Textauszug:
Und warum hat AKK dann gewonnen?
Ganz einfach, der Wunsch nach nahtloser Fortführung an der CDU Spitze. Sie hat eine auffallend ähnlichen körpersprachlichen Ausdruck wie Angela Merkel. Und die hat eine tolle Körpersprache.

Hat sie überhaupt eine?
Doch, hat sie  – und zwar eine sehr stabile. Auch wenn sie „angeschossen“ wird von einem Putin oder einem Seehofer, bleibt Merkel nahezu unbewegt. Das lässt sie souverän erscheinen.

Welche Rolle spielt die Merkel-Raute?
Die Kanzlerin hält ihre Arme bei dieser Geste etwas höher als in den neunziger Jahren. Sie muss in diese Haltung mehr Energie investieren. Sie wirkt dadurch energetischer.

Finden Sie? Man könnte auch sagen, sie strahlt eine Friedhofsruhe aus.
Sie schafft es, dass sich ihre Fingerspitzen nur ganz sanft berühren. Das lässt auf einen niedrigeren Stresshormon-Spiegel und damit Alpha-Qualitäten schließen. 

Warum?
Ein Alpha regt sich erst dann, wenn das große Ganze in Gefahr gerät. Deutschland geht es im Großen und Ganzen gut. Unbewusst suchen sich die Bürger ein „Rudeltier“, das für diese Stabilität steht. Annegret Kramp-Karrenbauer setzt diese Tradition fort. Solange es Deutschland weiterhin so gut geht, wird man mit ihr gut leben können. Aber wehe, es wird sozial unruhiger.

Aufgabe: Gib den Textauszug Wort für Wort wieder, beginnend mit „Und warum hat“ und weiter bis einschließlich „wirkt dadurch energetischer.“. Die Datensätze spielen dafür keine Rolle.

Datensätze:
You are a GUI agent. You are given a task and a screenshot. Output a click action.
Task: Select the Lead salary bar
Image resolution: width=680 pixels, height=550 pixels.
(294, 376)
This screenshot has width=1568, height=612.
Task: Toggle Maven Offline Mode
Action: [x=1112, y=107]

Deine Lösung:
Und warum hat AKK dann gewonnen?
Ganz einfach, der Wunsch nach nahtloser Fortführung an der CDU Spitze. Sie hat eine auffallend ähnlichen körpersprachlichen Ausdruck wie Angela Merkel. Und die hat eine tolle Körpersprache.

Hat sie überhaupt eine?
Doch, hat sie  – und zwar eine sehr stabile. Auch wenn sie „angeschossen“ wird von einem Putin oder einem Seehofer, bleibt Merkel nahezu unbewegt. Das lässt sie souverän erscheinen.

Welche Rolle spielt die Merkel-Raute?
Die Kanzlerin hält ihre Arme bei dieser Geste etwas höher als in den neunziger Jahren. Sie muss in diese Haltung mehr Energie investieren. Sie wirkt dadurch energetischer.